• Texto de origen
┌──
Los 40 mil millones de dólares del negocio, transformados en euros, nos dan la cifra
de 27 mil millones que, curiosamente, corresponden a los 27 millones de personas
tiranizadas en el mundo, según una estimación reciente. La Organización
Internacional del Trabajo reporta 12.3 millones de adultos y niños enrolados en el
trabajo forzado (no precisan si en esta cifra entran los campos de concentración de
ciertos regímenes dictatoriales), 4 millones de mujeres y niñas vendidas cada año,
un millón de niños y niñas explotados sexualmente (estimación de Interpol). El año
pasado, de la sola Europa Oriental salieron 500 mil mujeres para Europa
Occidental, pastoreadas por los traficantes de la prostitución.
Uno podía pensar que esas actividades eran arcaicas y en vía de desaparición; de
ninguna manera, en los últimos 30 años han crecido sin parar, a escala mundial.
└──
• Datos guardados
┌──
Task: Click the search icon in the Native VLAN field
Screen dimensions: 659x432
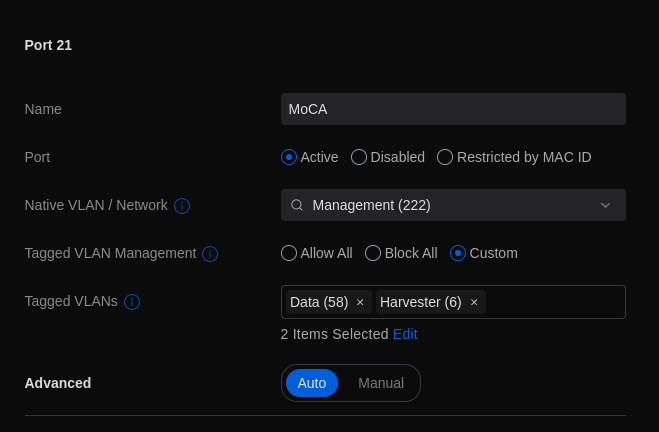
└──
• Qué se pide
A. Transcribe sin cambios el tramo del texto de origen que va desde "Uno podía pensar" hasta "a escala mundial.".
B. Responde con los datos del texto de origen:
(i) ¿Cuántos adultos y niños en trabajo forzado reporta la Organización Internacional del Trabajo?
(ii) ¿Cuántas mujeres salieron el año pasado de Europa Oriental hacia Europa Occidental?
(iii) ¿Durante cuántos años, según el texto, han crecido sin parar esas actividades?

• Soluciones por tarea
A.
Uno podía pensar que esas actividades eran arcaicas y en vía de desaparición; de
ninguna manera, en los últimos 30 años han crecido sin parar, a escala mundial.

B.
(i) 12.3 millones.
(ii) 500 mil.
(iii) Durante los últimos 30 años.